Record extracts

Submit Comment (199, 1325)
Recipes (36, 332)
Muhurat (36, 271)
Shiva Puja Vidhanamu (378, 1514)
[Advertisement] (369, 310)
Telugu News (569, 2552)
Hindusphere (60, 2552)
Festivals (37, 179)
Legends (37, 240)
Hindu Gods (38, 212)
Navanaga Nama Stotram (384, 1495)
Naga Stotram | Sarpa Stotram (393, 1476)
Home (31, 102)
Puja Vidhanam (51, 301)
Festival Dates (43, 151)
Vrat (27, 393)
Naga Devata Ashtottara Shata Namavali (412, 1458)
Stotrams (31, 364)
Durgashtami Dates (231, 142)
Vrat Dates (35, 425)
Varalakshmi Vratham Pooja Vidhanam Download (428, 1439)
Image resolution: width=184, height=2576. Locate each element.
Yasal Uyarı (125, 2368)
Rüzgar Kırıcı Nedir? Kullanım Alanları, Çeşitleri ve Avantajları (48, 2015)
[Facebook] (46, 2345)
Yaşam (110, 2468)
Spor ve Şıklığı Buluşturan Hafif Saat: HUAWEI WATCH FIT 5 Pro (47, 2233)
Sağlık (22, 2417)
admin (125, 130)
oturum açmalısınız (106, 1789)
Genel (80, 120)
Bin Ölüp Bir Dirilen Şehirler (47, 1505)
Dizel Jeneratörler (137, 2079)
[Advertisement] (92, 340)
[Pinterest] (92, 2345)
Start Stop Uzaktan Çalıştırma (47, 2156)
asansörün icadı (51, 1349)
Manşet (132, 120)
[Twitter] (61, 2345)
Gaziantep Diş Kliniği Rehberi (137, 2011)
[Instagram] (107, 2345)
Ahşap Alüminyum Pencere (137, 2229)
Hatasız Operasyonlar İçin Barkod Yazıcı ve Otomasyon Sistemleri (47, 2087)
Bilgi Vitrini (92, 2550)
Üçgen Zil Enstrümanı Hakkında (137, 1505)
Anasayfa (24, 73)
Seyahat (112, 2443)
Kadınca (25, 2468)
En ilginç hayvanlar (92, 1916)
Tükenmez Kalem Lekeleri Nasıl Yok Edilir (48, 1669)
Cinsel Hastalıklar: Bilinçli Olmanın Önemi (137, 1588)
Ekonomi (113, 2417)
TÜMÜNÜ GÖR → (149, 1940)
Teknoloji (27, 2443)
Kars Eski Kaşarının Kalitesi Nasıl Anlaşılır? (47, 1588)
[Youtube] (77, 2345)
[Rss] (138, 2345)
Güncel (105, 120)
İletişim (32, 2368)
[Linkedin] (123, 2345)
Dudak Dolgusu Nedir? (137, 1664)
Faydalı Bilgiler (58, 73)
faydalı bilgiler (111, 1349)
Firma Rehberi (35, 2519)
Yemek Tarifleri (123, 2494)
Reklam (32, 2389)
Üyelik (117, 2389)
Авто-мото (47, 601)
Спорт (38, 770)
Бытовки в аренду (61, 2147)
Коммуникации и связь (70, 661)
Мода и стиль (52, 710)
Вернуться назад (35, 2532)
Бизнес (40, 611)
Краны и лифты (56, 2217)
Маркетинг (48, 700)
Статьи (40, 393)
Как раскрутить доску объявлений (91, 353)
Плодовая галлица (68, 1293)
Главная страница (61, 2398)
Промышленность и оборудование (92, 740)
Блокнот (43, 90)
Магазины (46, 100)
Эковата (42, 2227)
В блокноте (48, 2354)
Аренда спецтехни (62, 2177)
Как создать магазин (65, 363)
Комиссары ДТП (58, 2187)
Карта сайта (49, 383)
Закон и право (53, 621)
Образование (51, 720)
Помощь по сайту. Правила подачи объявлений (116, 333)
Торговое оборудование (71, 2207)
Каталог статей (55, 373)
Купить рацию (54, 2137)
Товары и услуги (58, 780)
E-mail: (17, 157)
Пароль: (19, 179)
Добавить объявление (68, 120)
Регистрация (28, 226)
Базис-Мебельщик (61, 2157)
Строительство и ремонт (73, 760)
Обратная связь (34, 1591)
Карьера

What the exercise asks
When you reach the line with "Reklam (32, 2389)" in the records above, start writing out lines exactly, and stop once the line with "Пароль: (19, 179)" has been written; include nothing else.

Output for this task
Reklam (32, 2389)
Üyelik (117, 2389)
Авто-мото (47, 601)
Спорт (38, 770)
Бытовки в аренду (61, 2147)
Коммуникации и связь (70, 661)
Мода и стиль (52, 710)
Вернуться назад (35, 2532)
Бизнес (40, 611)
Краны и лифты (56, 2217)
Маркетинг (48, 700)
Статьи (40, 393)
Как раскрутить доску объявлений (91, 353)
Плодовая галлица (68, 1293)
Главная страница (61, 2398)
Промышленность и оборудование (92, 740)
Блокнот (43, 90)
Магазины (46, 100)
Эковата (42, 2227)
В блокноте (48, 2354)
Аренда спецтехни (62, 2177)
Как создать магазин (65, 363)
Комиссары ДТП (58, 2187)
Карта сайта (49, 383)
Закон и право (53, 621)
Образование (51, 720)
Помощь по сайту. Правила подачи объявлений (116, 333)
Торговое оборудование (71, 2207)
Каталог статей (55, 373)
Купить рацию (54, 2137)
Товары и услуги (58, 780)
E-mail: (17, 157)
Пароль: (19, 179)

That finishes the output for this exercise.